Stéphane Gayet : Que sont la fièvre jaune et son virus ? La fièvre jaune doit son nom au fait qu’il existe une jaunisse (hépatite) dans les formes graves. C’est une maladie infectieuse due à un virus, le virus amaril (amarillo est un adjectif espagnol qui signifie jaune) qui a été découvert en 1901. Les virus sont des microorganismes infra cellulaires, non vivants au sens classique de la vie qui est constituée de cellules. Lors de l’infection d’une cellule par un virus, le virus est en réalité passif, c’est la cellule qui absorbe le virus, l’ouvre, lit son génome et réplique la particule virale en quantité industrielle, pour le plus souvent en mourir et ainsi disperser le virus (cas du cycle viral dit létal, c’est-à-dire aboutissant à la mort cellulaire).

Qu’est-ce qu’une zoonose virale ? Contrairement aux virus de la rougeole et des oreillons qui sont strictement humains, mais à l’instar de ceux de la fièvre Ebola et de la rage, le virus amaril passe d’autres mammifères à l’homme : c’est une zoonose virale. Les zoonoses, plus généralement, sont ainsi des infections dont l’agent se transmet de façon naturelle des animaux vertébrés à l’Homme et vice-versa. Avec certaines zoonoses virales, l’animal, qui constitue le réservoir de virus, ne souffre pas voire pas du tout de l’infection virale (les cycles viraux n’étant alors pas létaux) : il conserve un état de santé apparemment satisfaisant, mais contribue largement à diffuser le virus. Dans le cas de la fièvre Ebola, il s’agit de grosses chauves-souris frugivores qui disséminent le virus par leurs déjections. Dans le cas de la fièvre jaune, il s’agit de singes de la forêt tropicale. À la différence du virus Ebola, mais comme ceux de la dengue et de la fièvre Zika, le virus amaril est transmis par la piqûre de moustiques, principalement du genre Aedes, mais aussi parfois du genre Haemogogus. Ceci nous amène à distinguer trois types de fièvre jaune.

Que sait-on de l’épidémiologie (répartition et propagation) de la fièvre jaune ? Les pays du Monde touchés par la fièvre jaune se limitent aux régions intertropicales de l’Afrique, de l’Amérique centrale et de l’Amérique du Sud. La fièvre jaune sporadique (cas isolés) est la forme selvatique (selve : forêt tropicale). Les singes infectés (réservoirs naturels du virus amaril) des forêts tropicales humides sont piqués par des moustiques sauvages (ne se reproduisant que dans la nature) qui transmettent ensuite le virus à d’autres singes. Mais des êtres humains venant dans la forêt peuvent être accidentellement piqués par des moustiques ainsi colonisés et développer alors la fièvre jaune.
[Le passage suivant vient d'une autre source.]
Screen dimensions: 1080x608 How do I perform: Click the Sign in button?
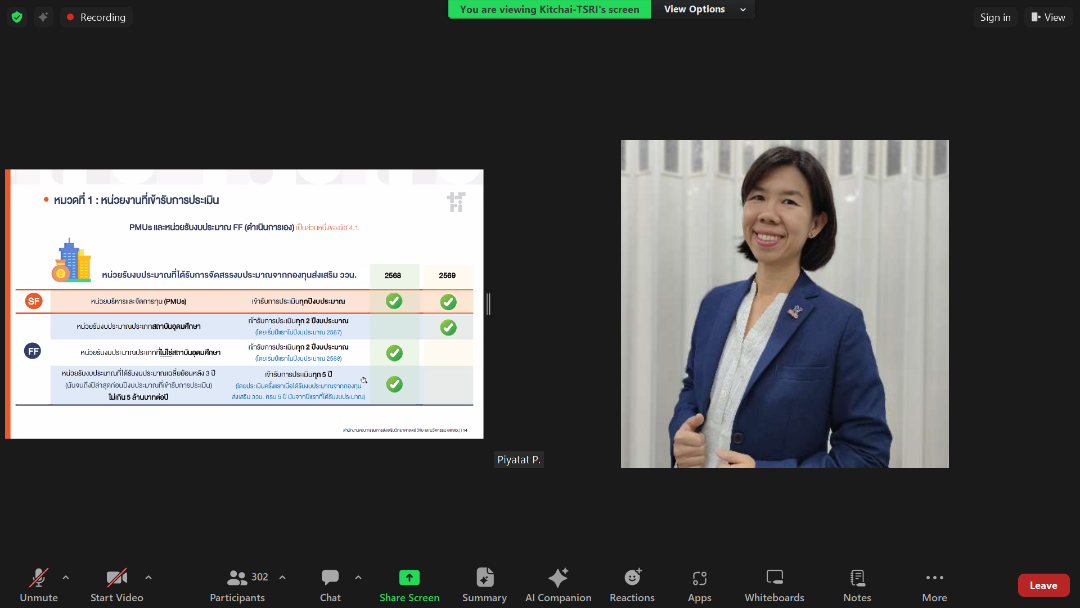tap(995, 17)
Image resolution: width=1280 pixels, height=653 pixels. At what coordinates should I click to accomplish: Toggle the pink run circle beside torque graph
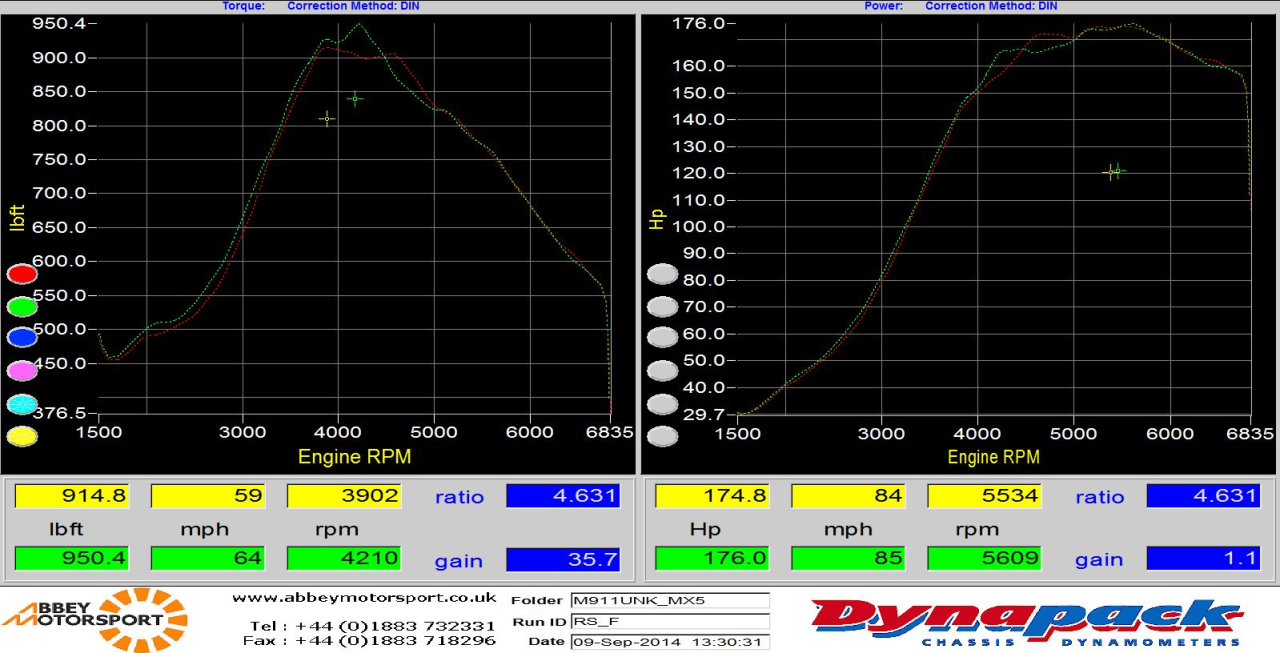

Cette forme selvatique donne des cas isolés, parfois groupés, mais pas d’épidémies. La fièvre jaune intermédiaire est la forme rurale. Les singes infectés et vivant non loin de villages sont piqués par des moustiques semi-domestiques (se reproduisant aussi bien dans la nature que près des habitations) qui transmettent ensuite le virus à d’autres singes, mais aussi à des êtres humains. De nombreux villages isolés et situés dans une même zone géographique peuvent ainsi connaître des flambées épidémiques simultanées, mais cela ne dure pas longtemps et n’a pas une grande ampleur. C’est le type de fièvre jaune le plus courant et le plus classique en Afrique. La fièvre jaune épidémique est la forme urbaine. Beaucoup de personnes ayant été infectées en zone rurale se rendent dans une zone très peuplée et dans laquelle il y a une forte densité de moustiques. Les moustiques domestiques transmettent donc le virus d’individu à individu, comme dans le paludisme. Une grande épidémie peut alors se développer si la plupart des gens sont peu ou pas immunisés. Mais cette forme nécessite une forte densité de moustiques, ce qui ne correspond pas au cas général d’une ville ; cependant, c’est la réalité dans certaines villes du continent africain.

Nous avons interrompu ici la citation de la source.